Getting Started on the Web

This page is intended to help you get started on the web by showing you how to set up and maintaing a home page. It will suggest some free and low cost tools to help in this, and some procedures that you can use to get started.

Tools You Will Need

The School of Computer Science and Information Systems at Pace University maintains two servers: csis.pace.edu in Westchester, and sol.pace.edu in New York City. Both of these systems run the UNIX operating system and have the usual range of UNIX tools available. Most users will choose not to work directly on these systems, however. You can effectively work on either a PC or a Macintosh and simply upload your work to the server.

Telnet

A telnet client lets you log in remotely to the server over the net. There is a telnet client that comes with Windows 95 that works fine. Look in the Windows directory for it. On the Macintosh, I recommend the NCSA Telnet client that you can get from the National Center for Supercomputer Applications at the University of Illinois. To login to the remote machine you first have to establish a connection to it using the machine name like sol.pace.edu. You then have to give your user ID and password. You will then be able to issue all of the usual command mode UNIX commands. You will need only a few of these and you will need to use telnet only rarely. See below.

FTP

An ftp client lets you move files from your local machine to a remote machine and back. You can actually use telnet to do this, but it is awkward. You can also use most web browsers to do ftp. You should get a proper ftp client to ease your work. I think that there is one bundled with Windows 95, but a better one is called WS_FTP and you can get it from the usual shareware sites online (see below). This program has a very nice two window interface, one for each machine. You simply highlight a file on one machine and click a transfer button to put a copy on the other machine. On the Macintosh, I recommend Fetch, from Dartmouth College ( FTP Dartmouth ). This permits drag and drop transfers between a window representing the remote machine and your desktop.

You will use ftp to transfer web pages and graphics developed on your local machine to your personal web site.

Image Tools

The web knows how to display jpeg and gif files, but not bitmaps and some other graphics formats. You need to be able to translate some files from foreign formats into a web native format before they can be displayed. There are some commercial tools (Photoshop) that do an excellent job of this. There are also some shareware tools that can be used effectively for these simple translation tasks. I use GraphicConverter on my Macintosh to translate file formats, and JPEGView to view graphics files. Note that gif is best for line drawings and graphics and jpeg is best for photographs. Remembering this will help keep your image files small and compact.

You can find lots of tools for both Macintosh and PC at TUCOWS. It is also nicely indexed. If you use shareware programs, however, you should really pay the shareware fees. The authors have put a lot of effort into creating these programs. You can encourage the creation of this low cost software by rewarding the authors appropriately.

HTTP Composing Tools

Recent browsers, like Netscape Communicator have a composing mode that lets you build an html document without looking at the html code. These are visual editors that let you work directly with the rendered elements. They are very convenient, but do not always provide all elements of the html language that you might like to use.

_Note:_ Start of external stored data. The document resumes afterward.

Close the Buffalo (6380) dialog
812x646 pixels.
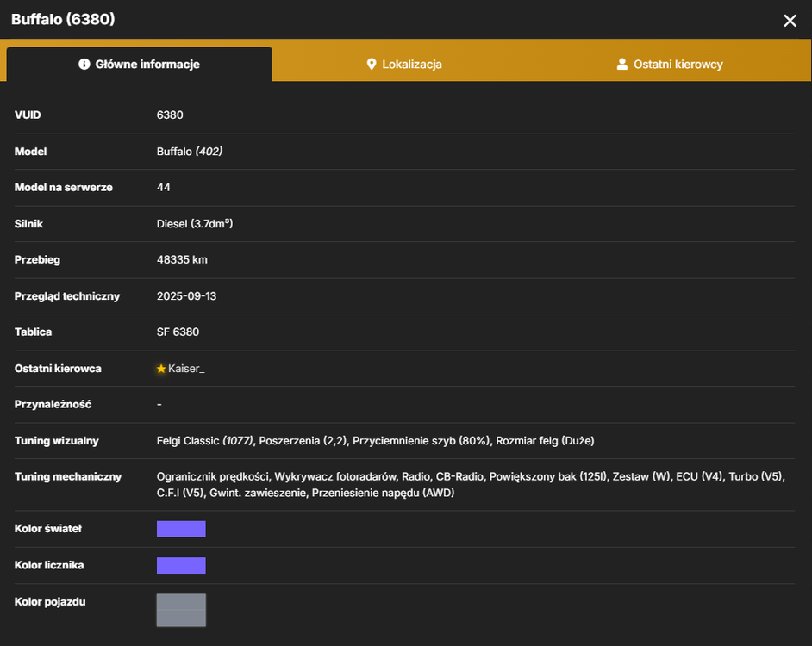pyautogui.click(x=790, y=21)
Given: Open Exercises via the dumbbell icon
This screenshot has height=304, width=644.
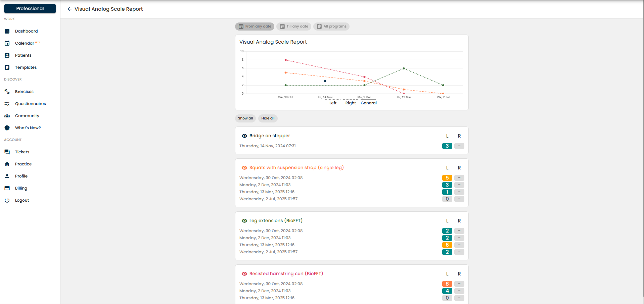Looking at the screenshot, I should click(7, 92).
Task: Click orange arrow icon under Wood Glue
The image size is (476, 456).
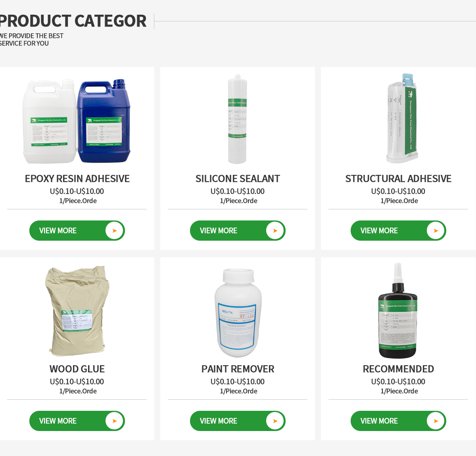Action: point(115,421)
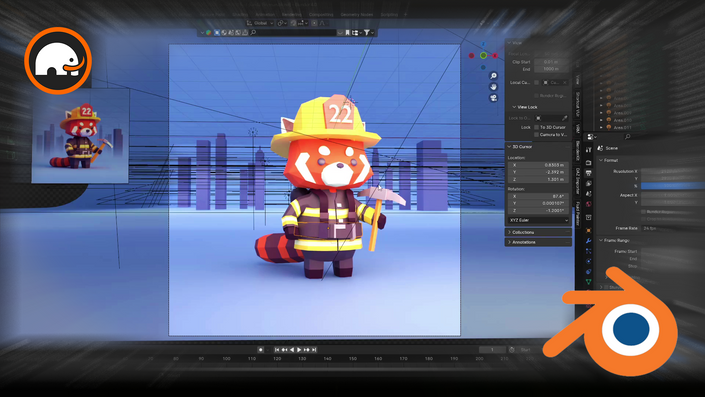Image resolution: width=705 pixels, height=397 pixels.
Task: Open the Object properties orange square tab
Action: [589, 230]
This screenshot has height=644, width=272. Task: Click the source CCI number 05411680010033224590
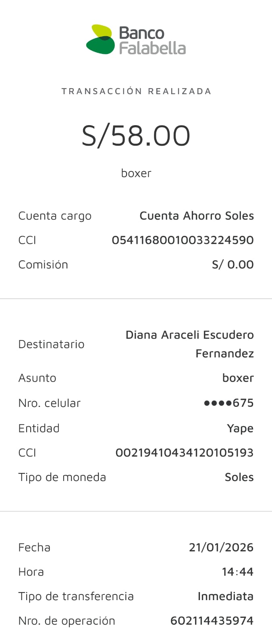coord(183,240)
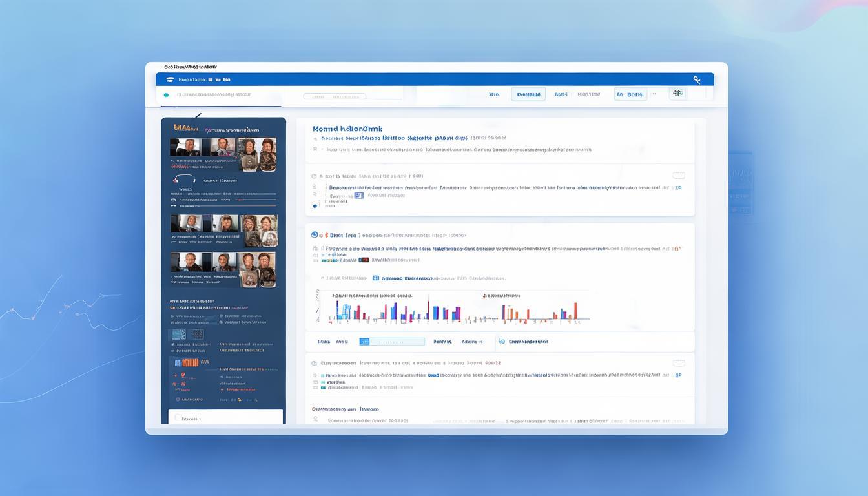Toggle the small switch at the first list card's top right
868x496 pixels.
click(x=678, y=175)
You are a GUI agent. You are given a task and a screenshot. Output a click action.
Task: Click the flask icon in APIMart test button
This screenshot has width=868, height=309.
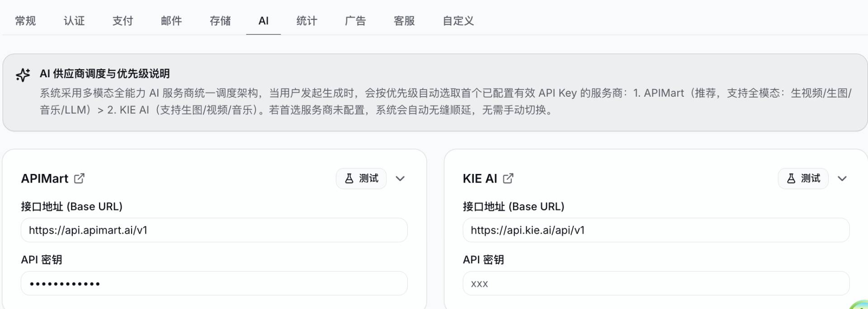349,178
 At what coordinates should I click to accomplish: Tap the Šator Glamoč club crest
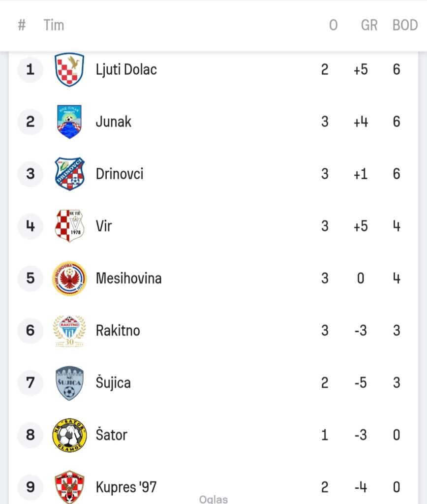(69, 435)
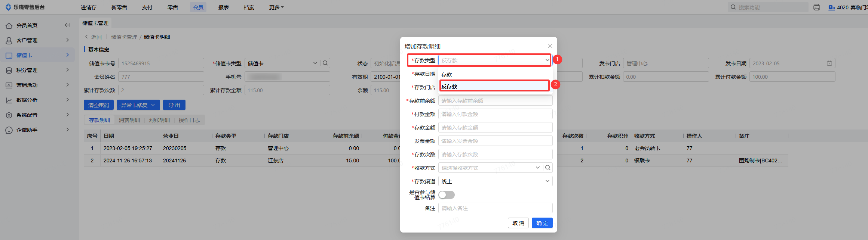Click the 数据分析 chart icon
The height and width of the screenshot is (240, 868).
tap(9, 100)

You need to be able to create web pages in html format. HTML is a page formatting computer language. It is not especially easy to use and is quite ugly. You can learn the simple elements of the language in a few days and expand your knowledge as you go. Alternatively, you can use a translator to create the html for you. If you want to write your own, you need any editor that will create a simple text (ascii) file. Most word processors can do this as well, but you lose all word processing formats when you export text.

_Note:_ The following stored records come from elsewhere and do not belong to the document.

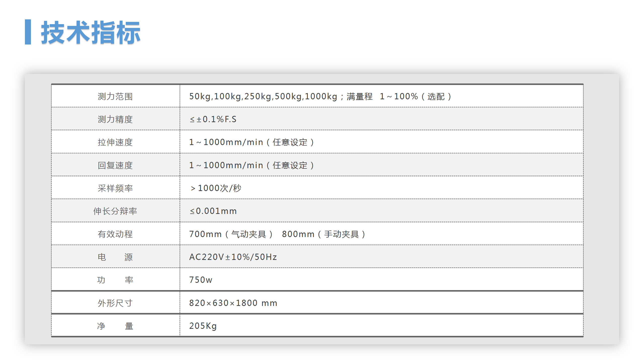644x362 pixels.
Task: Click the 伸长分辩率 label cell
Action: 115,211
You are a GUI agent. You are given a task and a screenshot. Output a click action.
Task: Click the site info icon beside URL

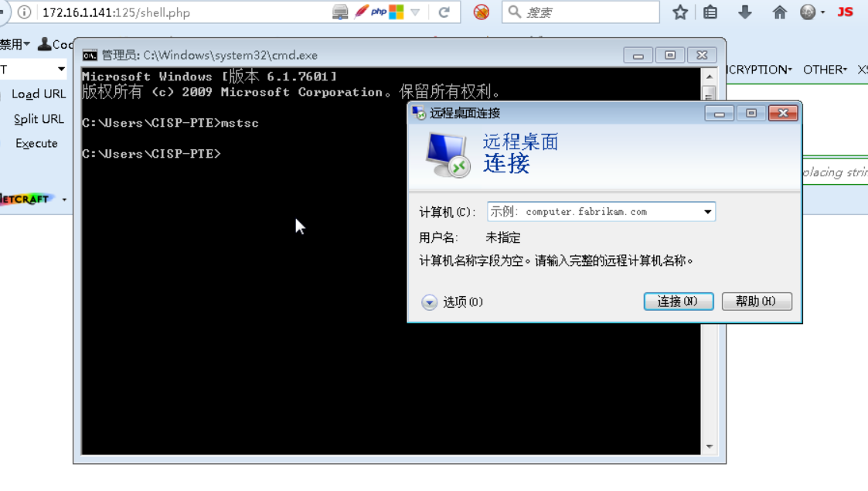[x=25, y=12]
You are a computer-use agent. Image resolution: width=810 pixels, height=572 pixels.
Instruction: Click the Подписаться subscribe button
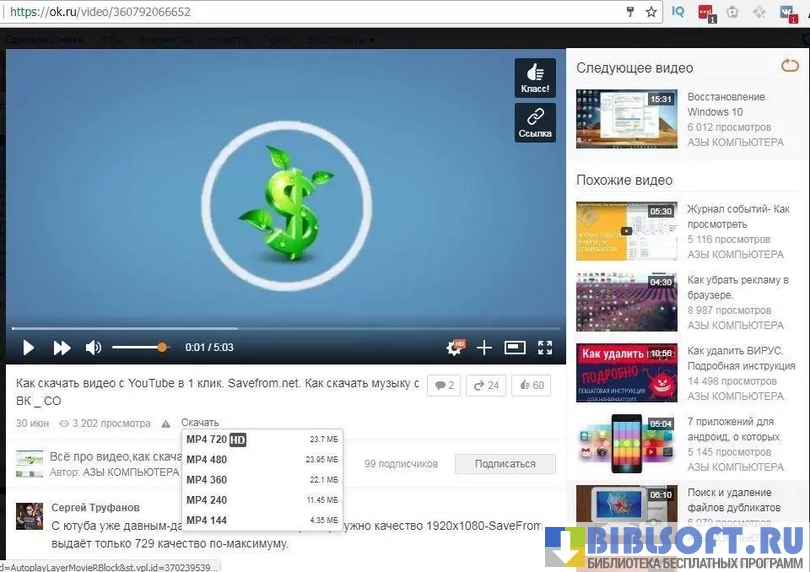507,464
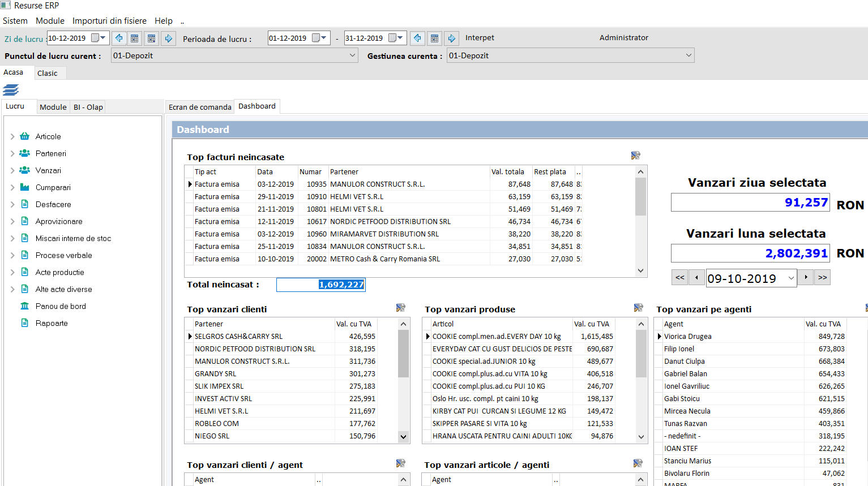Open settings icon for Top vanzari produse
The image size is (868, 486).
click(x=638, y=308)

Some word processors, like Microsoft Word for Windows, have an html export function built in to the file save function. This is effective, but if you want to later edit the html file itself, you will find that the form produced by Word is difficult to use.

Alternatively, you can use Word and some other word processors to save your document in RTF (Rich Text Format). This is sometimes called Document Interchange Format, but I think that there is another format by that name that is not compatible. Once you have the RTF format, you can use a tool RTFtoHTML to translate the RTF file into HTML. I like this tool (both Macintosh and PC versions) because you can tailor the output to match your writing styles.

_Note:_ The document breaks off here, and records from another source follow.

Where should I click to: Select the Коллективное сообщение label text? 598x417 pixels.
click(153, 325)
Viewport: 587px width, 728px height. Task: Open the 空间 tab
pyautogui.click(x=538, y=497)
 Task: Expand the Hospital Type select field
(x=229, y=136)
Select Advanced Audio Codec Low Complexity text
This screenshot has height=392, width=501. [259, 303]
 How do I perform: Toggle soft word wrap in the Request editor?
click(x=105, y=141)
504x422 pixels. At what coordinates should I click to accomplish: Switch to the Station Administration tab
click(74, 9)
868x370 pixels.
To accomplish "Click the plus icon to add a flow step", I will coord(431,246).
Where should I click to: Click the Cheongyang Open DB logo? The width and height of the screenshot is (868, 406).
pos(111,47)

RTFtoHTML comes with a special formattind document that is used to lay out the HTML. It will translate Word style sheets into HTML styles. It isn't easy to learn the language of this format page, but it is quite powerful, and only needs to be modified occasionally.

RTFtoHTML will create graphics files from any graphics in your RTF document, but these files will probably be in the native format of your computer: bitmaps on the PC and pict files on the Macintosh. You need an image tool to translate these to jpeg or gif formats.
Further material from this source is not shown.